Streit um „One-Love“-Binde
Rewe macht Schluss mit dem DFB. Was das jetzt für den Konzern bedeutet

Das offizielle DFB-Sammelalbum zur Fußball-Weltmeisterschaft in Katar mit den Logos des DFB und von Rewe. Der Kölner Handelsriese Rewe beendet wegen der FIFA-Entscheidung zur „One-Love“-Armbinde ab sofort die Kooperation mit dem Deutschen Fußball-Bund.

© Rolf Vennenbernd / DPA

Es ist aus! Rewe gibt wegen des Skandals um die „One-Love“-Binde bei der Fifa WM in Katar seine Zusammenarbeit mit DFB mit sofortiger Wirkung auf. Was zieht das für den Handelskonzern nach sich?

Aus! Aus! Die Partnerschaft ist aus – und vorbei! Der Handelskonzern Rewe stellt „ab sofort“ den Kooperationsvertrag mit dem Deutschen Fußball-Bund ruhend. Das teilte der Konzern am Dienstag mit.

Das Unternehmen wolle sich in aller Deutlichkeit von der Haltung des Weltverbands Fifa und den Äußerungen von Präsident Gianni Infantino distanzieren. Der Grund: der Skandal um das Tragen – oder besser gesagt Nicht-Tragen – der „One-Love“-Binde. Die deutsche Elf und weitere Mannschaften des Turnieres hatten sich aus Furcht vor Konsequenzen dazu entschlossen, die Armbinde nicht zu tragen.

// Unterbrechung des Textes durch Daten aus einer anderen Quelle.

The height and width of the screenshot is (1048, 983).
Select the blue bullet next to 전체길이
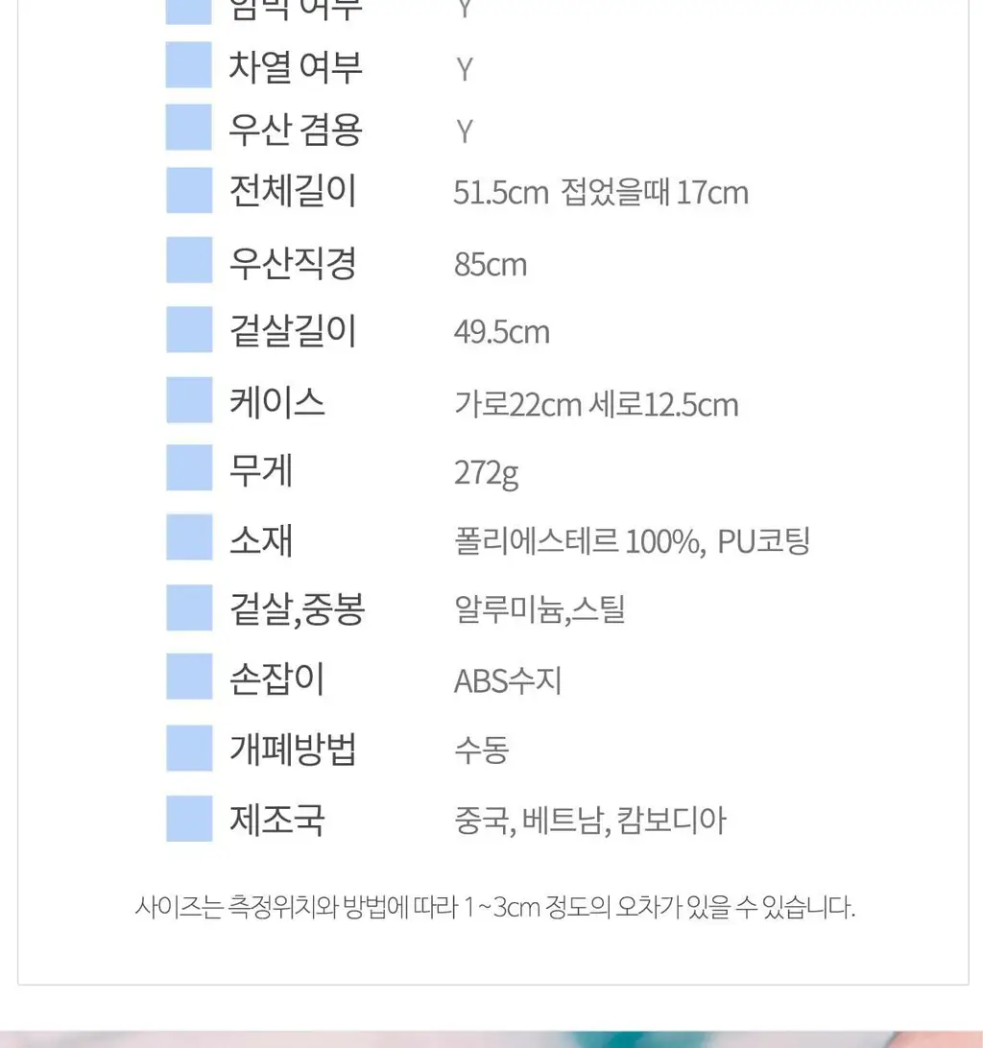(x=189, y=190)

Das löste einen Sturm der Enttäuschung und Entrüstung aus.

Die Fifa hatte mit Sanktionen gegen Spieler gedroht, die bei der WM in Katar mit einer „One Love“-Armbinde auflaufen.

Rewe-Vertrag mit DFB wäre Ende 2022 ohnehin ausgelaufen

„Wir stehen ein für Diversität – und auch Fußball ist Diversität“, sagte REWE Group-CEO Lionel Souque. „Die skandalöse Haltung der FIFA ist für mich als CEO eines vielfältigen Unternehmens und als Fußballfan absolut nicht akzeptabel.“ Fußball sei für Rewe unter anderem Fair Play, Toleranz und Zusammenhalt – diese Werte wolle man hochhalten.